Pages

Search

Saturday, November 2, 2013

4 Ways To Handle Dark Walls



Black, maroon, navy, hunter green; Dark walls can be intriguing and tempting when trying to achieve a cozy space, but they can also go terribly wrong if done improperly. Dark walls can make any room feel smaller and cozier, but it can also make the space feel daunting, heavy and cave-like. If you are going to be bold with those weighty shades there are a few ways to go about it to avoid creating a dark abyss. 

Solution: Photo and mirror galleries, lighting, and paneling.

Random Note: One of the main reasons people stick to lighter wall colors is because it's safer and easier to live with. 
 


  1. Break up the darkness with a contrasting photo gallery. You could argue that photo galleries can be used in any situation pertaining to wall color, light or dark, and this is true, but the key word in this case is contrasting. Meaning, the gallery you use to break up a dark wall should be lighter, therefore adding contrast and brightening the wall without taking away from it.
    • To break up the wall simply means to place some sort of color or object (photos, mirrors, lighting, etc.) on top of the preexisting wall and essentially breaking up with the flow of color on the wall.
Below are two examples of a photo gallery breaking up a dark wall.






Notice in this bedroom how two large, nearly white, pictures are used to break up that dark blue/black section of the wall. This allows you to bring back some light into the space without taking away from the dark wall.
   
       2.   Use a mirror gallery to not only break up the wall but to make the space appear larger 
             and brighter. Keep in mind that dark paint will instantly make a room appear smaller, 
             this would be a great way to reintroduce the true size of the room.


In the photo below, in addition to a wall gallery above the bed, we have two very large mirrors placed above the side dressers. Placing these large pieces in front of the table lamps will reflect more light and add a feeling of openness to the space.
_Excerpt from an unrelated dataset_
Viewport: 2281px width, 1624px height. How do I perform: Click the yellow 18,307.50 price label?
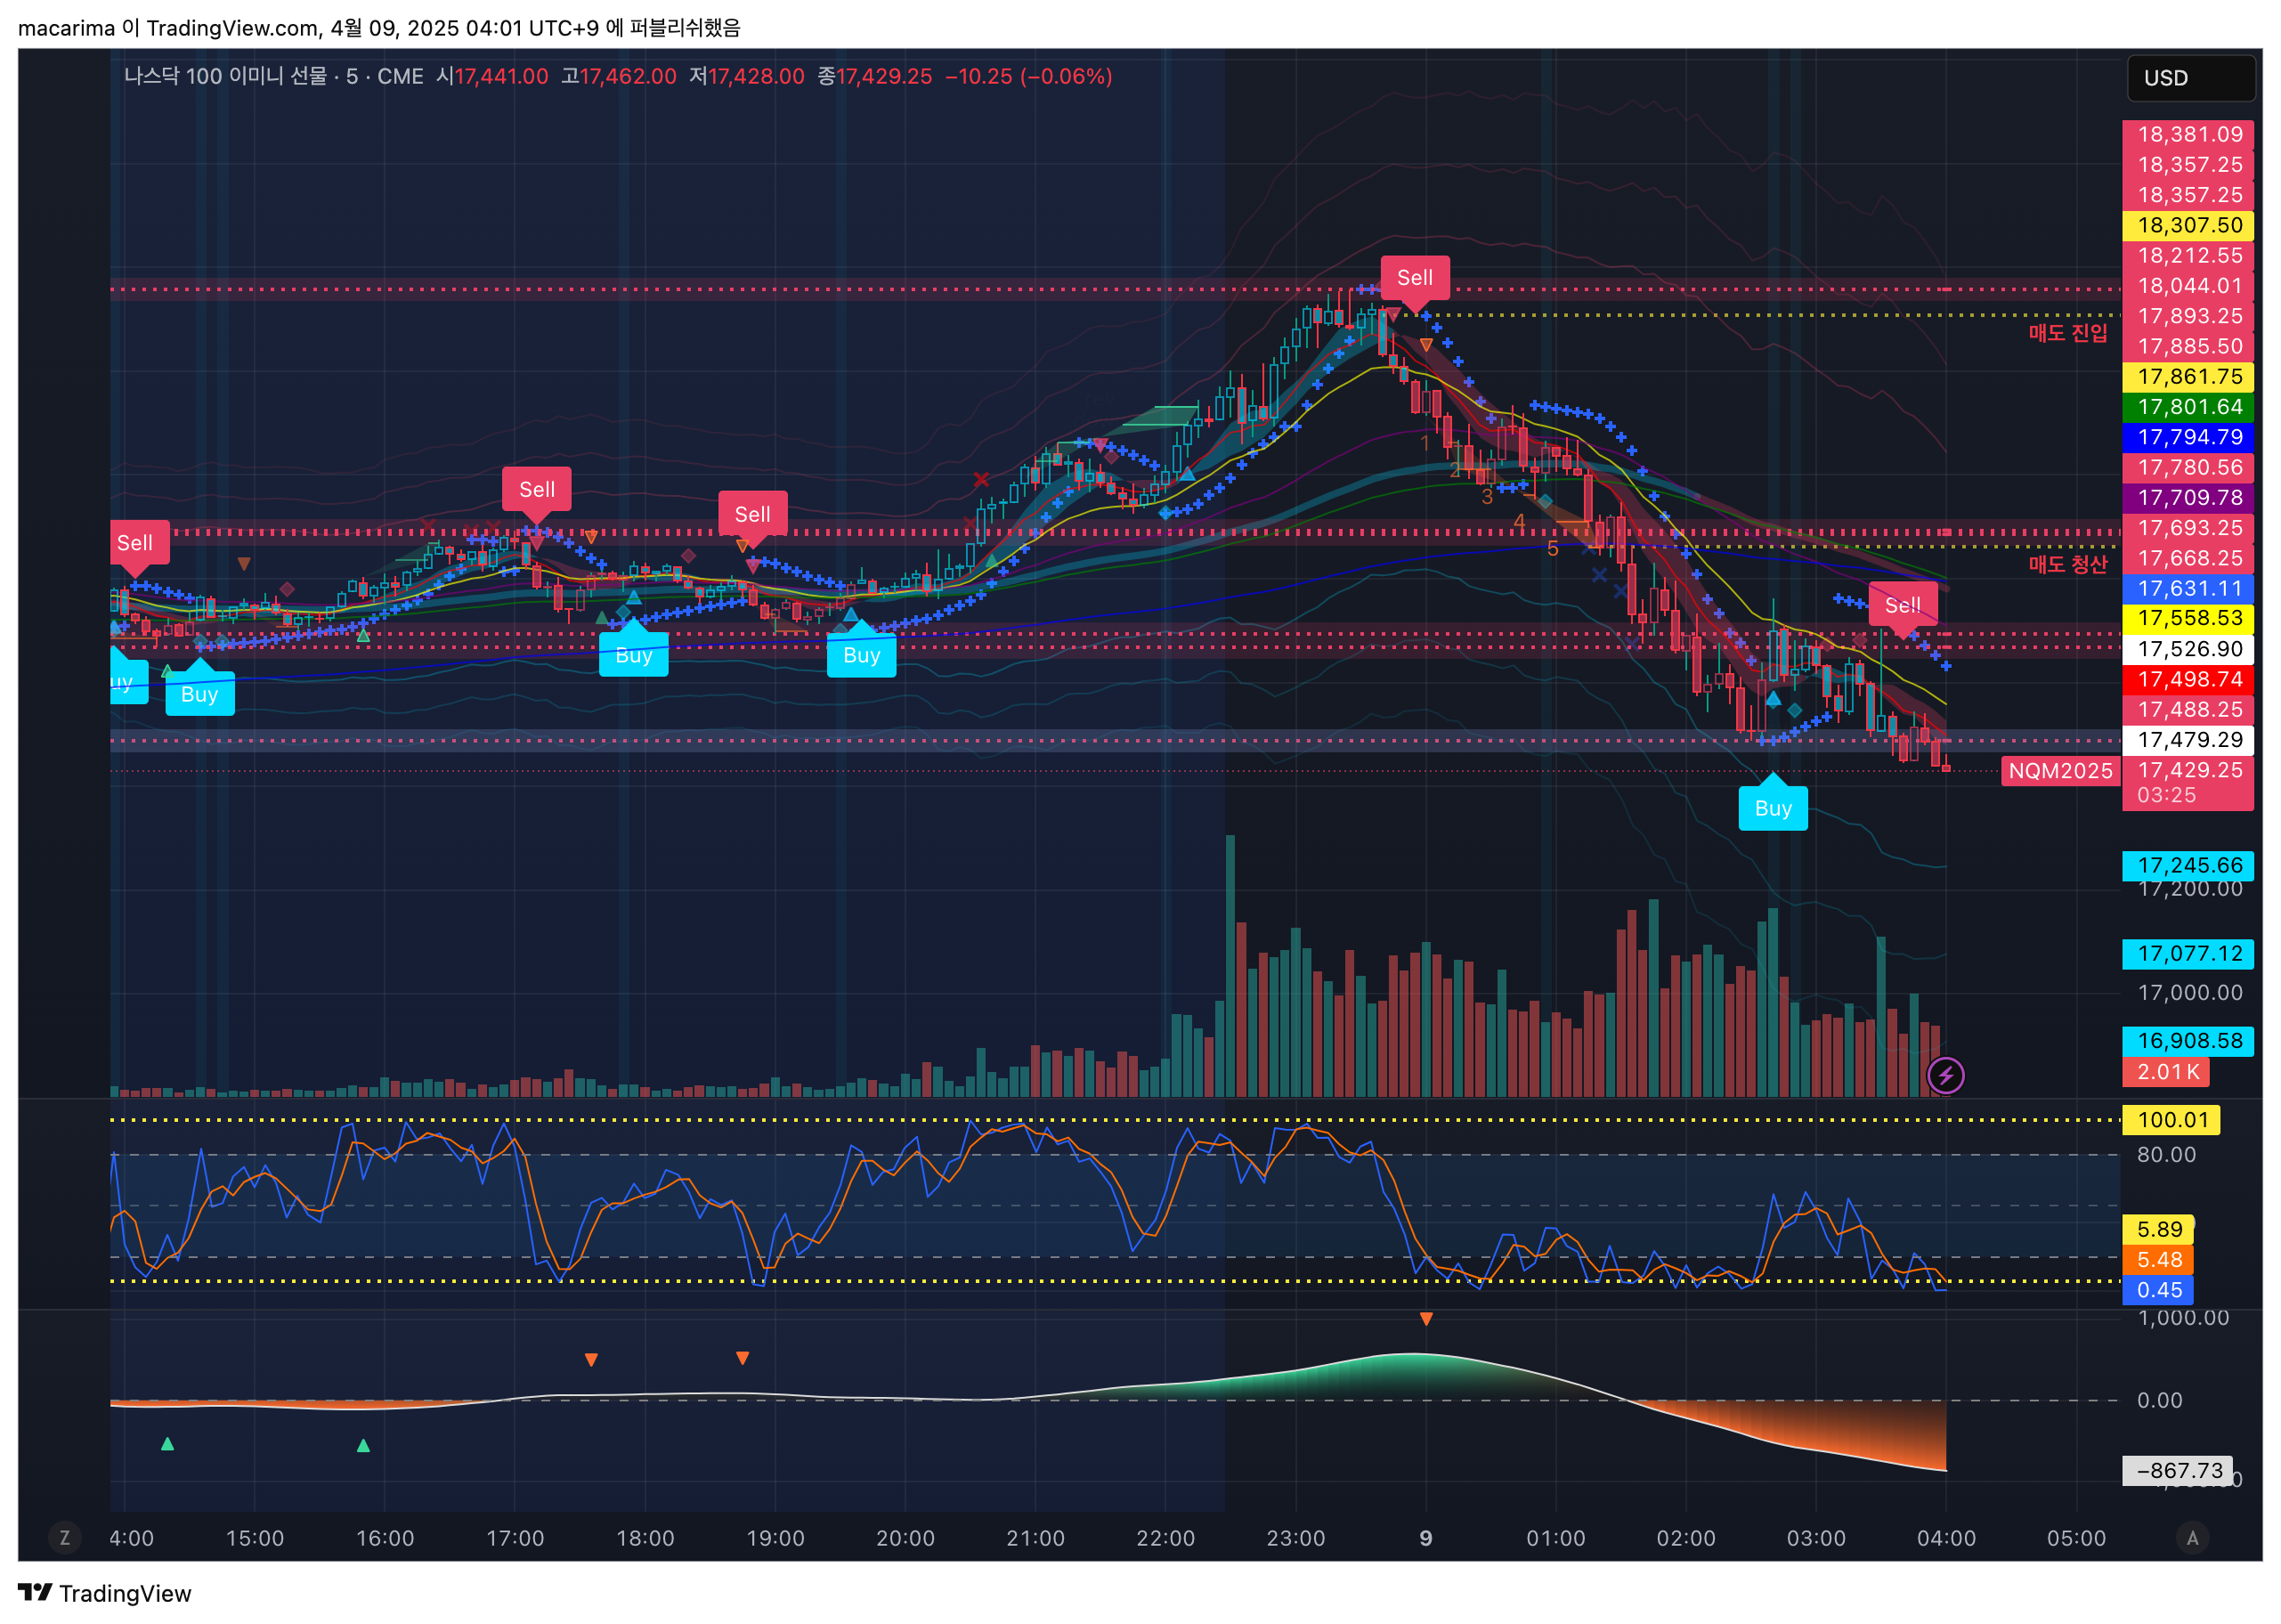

While these aren't considered mirror galleries, they serve the same purpose.

  


       3.   If the dark wall is an accent wall (An accent wall (a.k.a a "feature wall") is a wall 
             whose design differs from the design of the other walls in the room. The accent wall's
             color can simply be a different shade of the color of the other walls, or have a 
             completely different design in terms of the color and material.), shine some light on it. 
             To do so, add overhead lighting that will shine directly onto the wall, or use       
             sconces.This feature not only brightens the area but creates interest where there 
             was none.



        4.   Paneling adds both interest and structure to any wall, light or dark. Imagine a smooth 
              black wall that simply goes on forever and ever like an abyss waiting to suck and drain
              its next victim. It's boring. It's stark. It's doing nothing but existing. Because dark 
              colors are normally associated with sophistication it is easy for paneling coupled with 
              dark walls to bring sophistication into any space. It's a great way to elude the abyss 
              look.

Observe the images below. Notice how what could have been bland dark walls have turned into a thing of sophistication.




The final image below incorporates both paneling and an overhead light that illuminates the dark feature wall.

 

So if you're one of those individuals who likes to play it safe with light colors for fear of a heavy, boring room, these are some tips that should put your mind at easy and encourage you towards the "dark side".